Presidente boliviano diz que mudanças não afetam "diversidade" da equipe; quatro ministros são demitidos

Carlos Alberto Quiroga, REUTERS

24 de janeiro de 2008 | 08h54

O presidente da Bolívia, Evo Morales, demitiu na quarta-feira quatro de seus 16 ministros, em uma reforma que segundo ele se destina a acelerar o crescimento econômico. As mudanças, no início do terceiro dos cinco anos de mandato de Evo, atingiram as pastas do Planejamento, de Produção e Microempresa, de Obras Públicas e da Saúde.
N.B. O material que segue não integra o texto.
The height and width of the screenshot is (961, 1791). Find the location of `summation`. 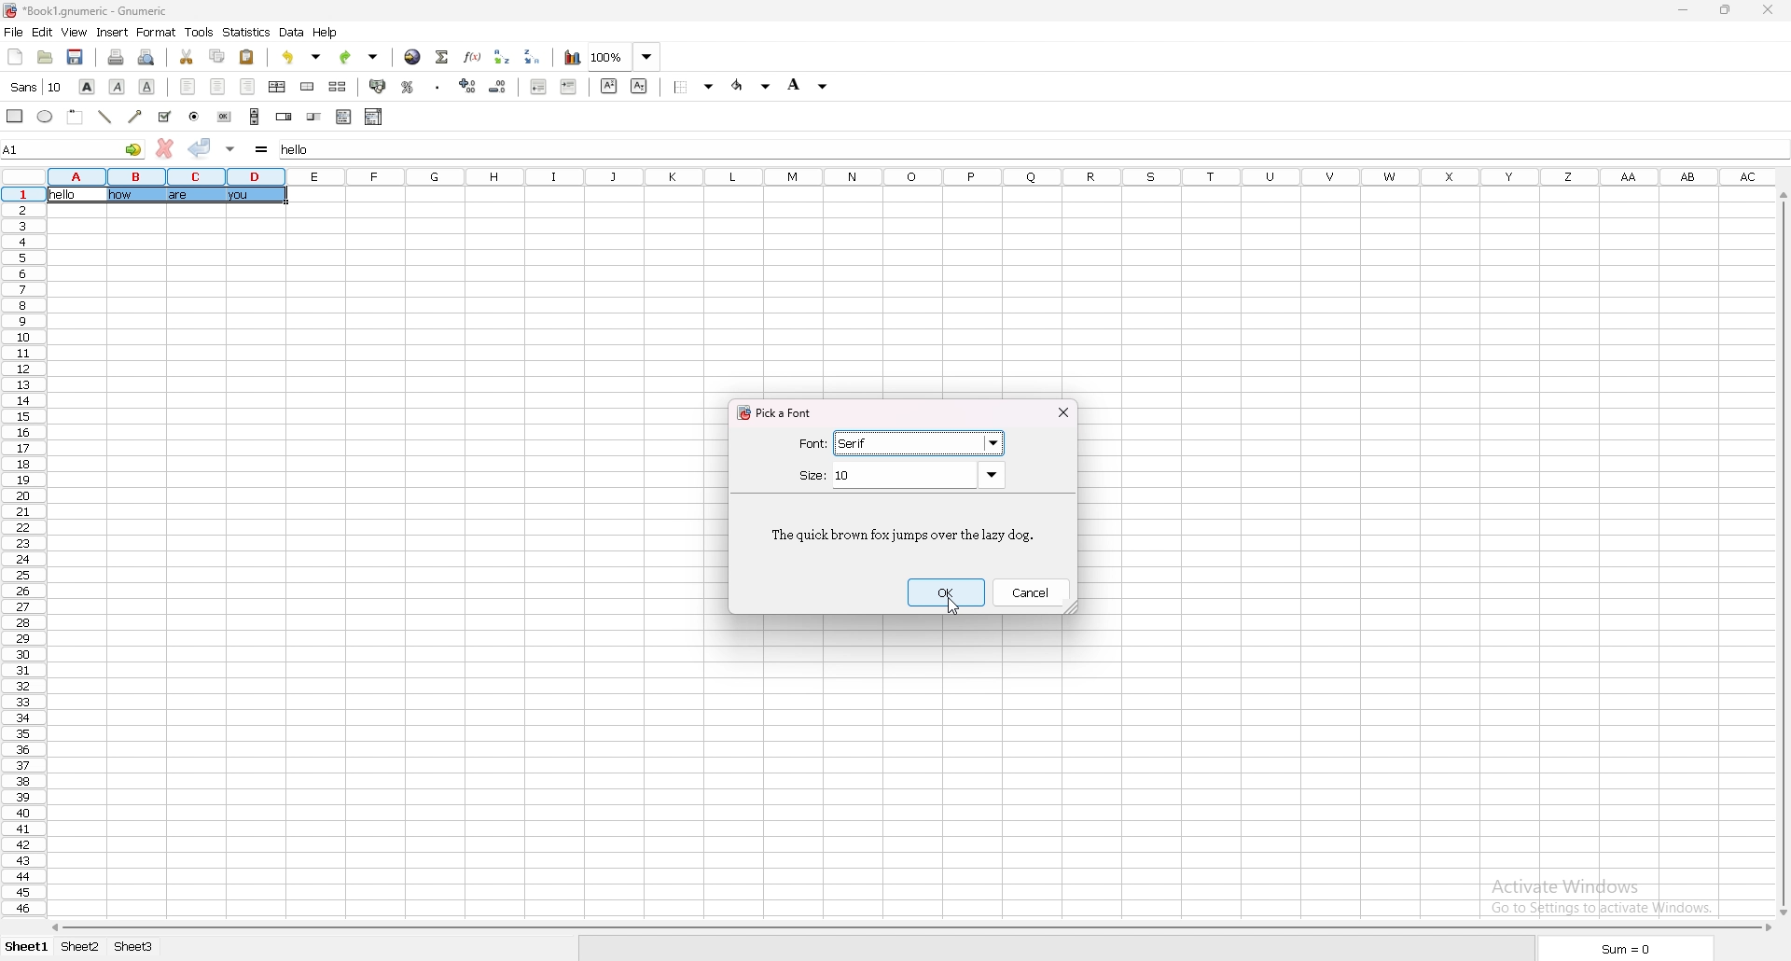

summation is located at coordinates (442, 55).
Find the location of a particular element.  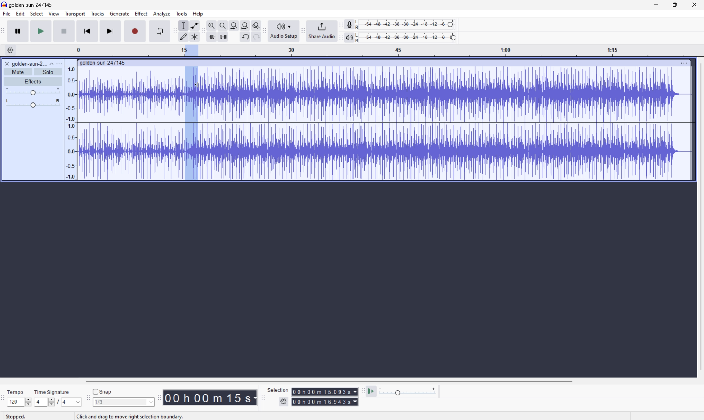

Analyze is located at coordinates (161, 13).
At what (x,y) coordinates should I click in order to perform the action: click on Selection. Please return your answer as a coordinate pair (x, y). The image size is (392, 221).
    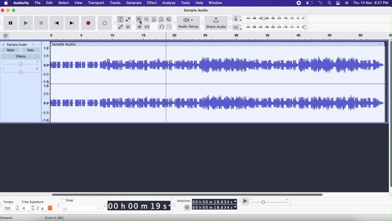
    Looking at the image, I should click on (184, 200).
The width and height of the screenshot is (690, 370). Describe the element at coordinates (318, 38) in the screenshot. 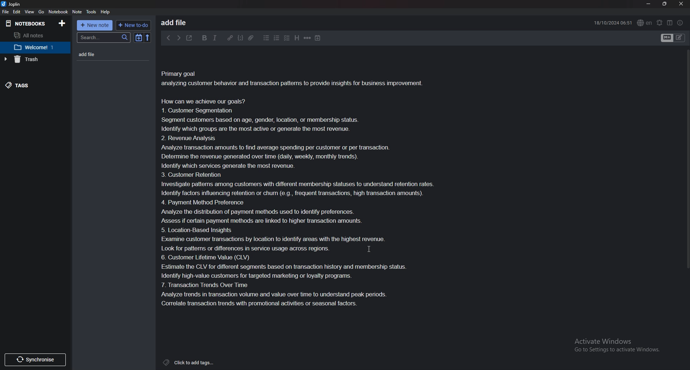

Os ministros da área política e o influente titular dos Hidrocarbonetos, Carlos Villegas, não foram afetados. "Uma das tarefas é sobretudo chegar a 22 de janeiro de 2009 (fim do terceiro ano de mandato) com um crescimento econômico superior ao que tivemos até agora", disse Evo, que informou na terça-feira ao Congresso que o crescimento do PIB em 2007 foi de quase 4,3%. O presidente indígena lembrou que as mudanças não afetam a diversidade da sua equipe ministerial, em que há desde sindicalistas até políticos e tecnocratas, o que Evo definiu como "uma combinação entre a consciência social e a capacidade intelectual para nos complementar e servir ao povo". Evo, cuja principal medida econômica até agora foi a nacionalização dos hidrocarbonetos, aproveitou o ato noturno da reforma ministerial para conclamar os governadores opositores ao diálogo a respeito da disputa em torno da reforma constitucional, das autonomias dos Departamentos e da divisão da arrecadação de um imposto sobre o gás e petróleo.